Analysis of mOTUs Output in R#
R Studio#
To work in R, we are going to use the R Studio interface:
The panels are:
top-left: script editor
top-right: variable list
bottom-left: console
bottom-right: file browser / plots / package list / help
First, set the correct working directory#
setwd("S:/biolcourse-34")
What is the effect of running mOTUs with different parameters?#
Sort mOTUs from most to least abundant and remove those that never appear#
data <- read.table("M04.5-V3-stool-metaG.merged.motus",sep="\t",stringsAsFactors = F,quote="\"",row.names=1,comment="",skip=2,header=T)

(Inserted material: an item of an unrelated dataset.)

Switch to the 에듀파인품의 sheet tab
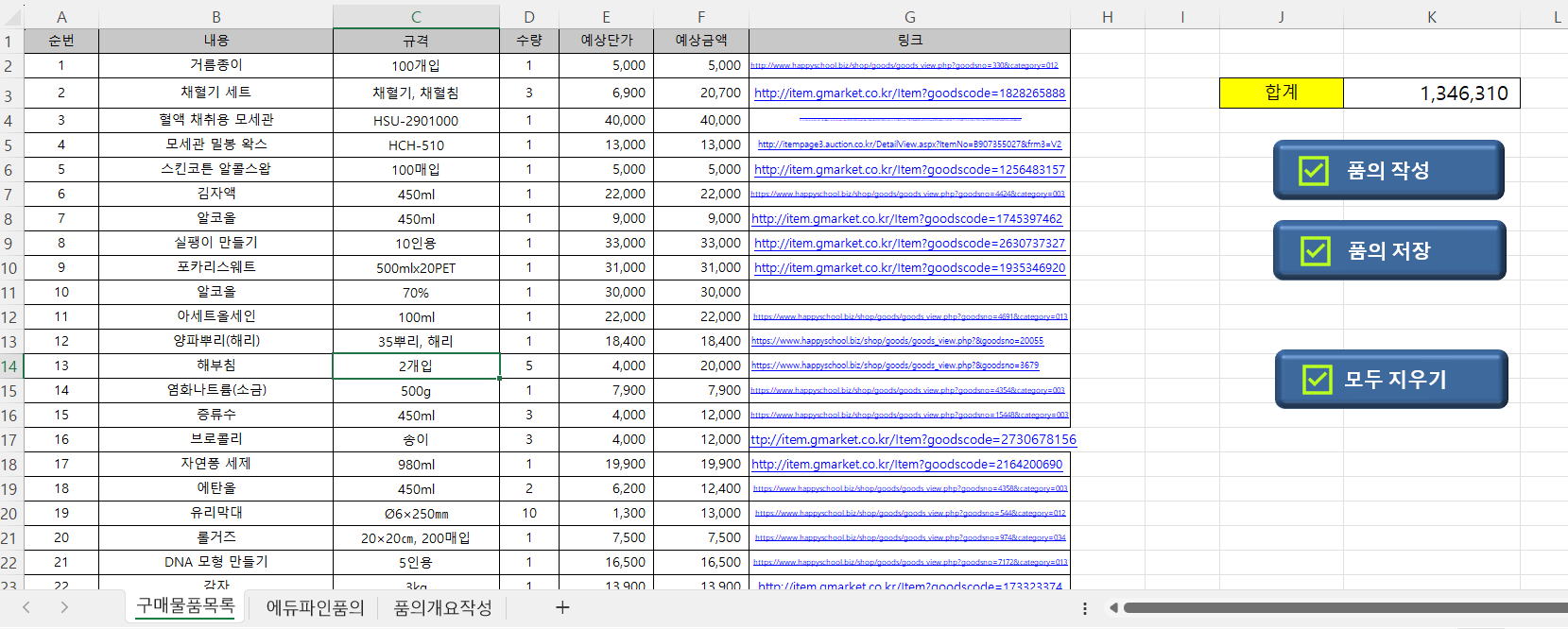The height and width of the screenshot is (629, 1568). [315, 607]
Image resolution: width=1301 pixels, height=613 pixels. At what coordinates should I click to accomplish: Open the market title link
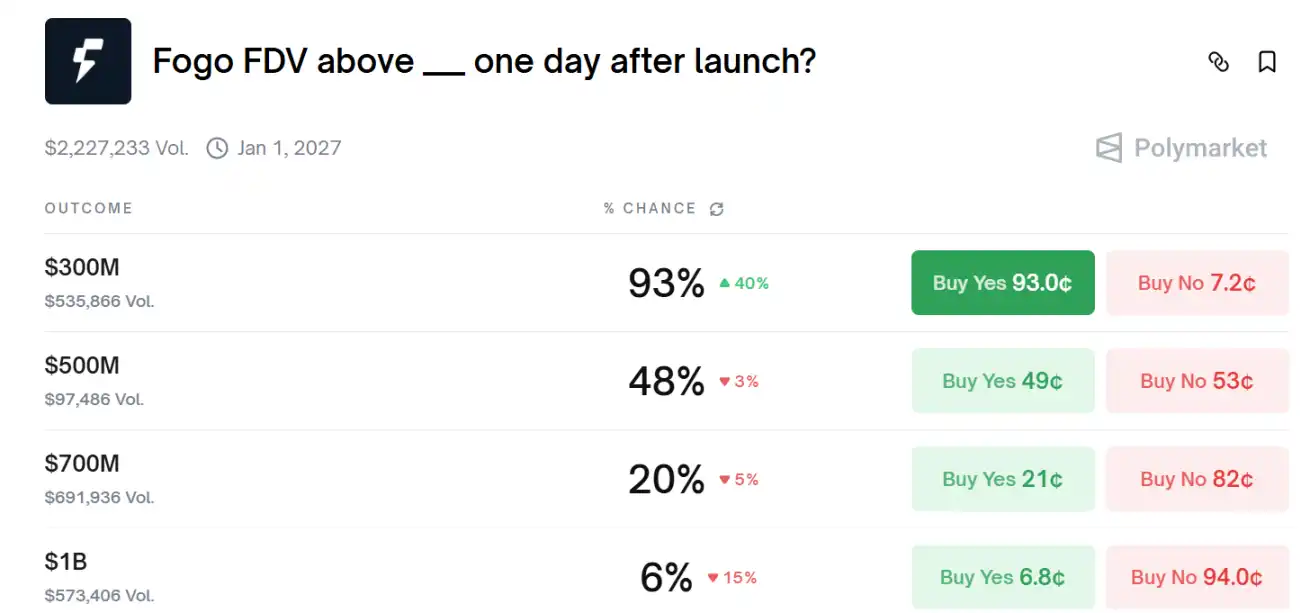[x=485, y=61]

data.sorted <- data[order(rowSums(data),decreasing=T),]
data.filtered <- data.sorted[rowSums(data.sorted)>0,]
Plot the data from the three different sets of parameters#
matplot(100*data.filtered,log="y",type="l",lty=1,ylim=c(1e-4,1e2),ylab="Relative Abundance (%)")
legend("topright",legend=c("Default","High Precision","High Sensitivity"),fill=1:3)
grid()
Compare the default and high sensitivity data sets#
plot(100*data.filtered[,1]+1e-4,100*data.filtered[,2]+1e-4,log="xy",xlim=c(1e-4,1e2),ylim=c(1e-4,1e2),xlab="Default",ylab="High Sensitivity",pch=20,col=rgb(1,0,0,0.25))
grid()
abline(0,1)
How does metagenomic data compare with metatranscriptomic data?#
Import the data, remove rows with no abundance#
all.data <- read.table("default.merge.motus",sep="\t",stringsAsFactors = F,quote="\"",row.names=1,comment="",skip=2,header=T)
valid.data <- all.data[rowSums(all.data)>0,]
Shortcuts for different sample types#
metaG <- seq(1,ncol(valid.data),2)
metaT <- seq(2,ncol(valid.data),2)
Plot G against T#
plot(1e-5+unlist(valid.data[,metaG]),1e-5+unlist(valid.data[,metaT]),log="xy",xlab="metaG",ylab="metaT",pch=20,col=rgb(1,0,0,0.1))
abline(0,1)
grid()
Calculate a distance matrix between samples, perform ordination and hierarchically cluster#
Load libraries#
library(vegan)
library(dendextend)
Import sample metadata#
metadata <- read.table("../data/motus_metadata.tsv",sep="\t",row.names=1,header=T)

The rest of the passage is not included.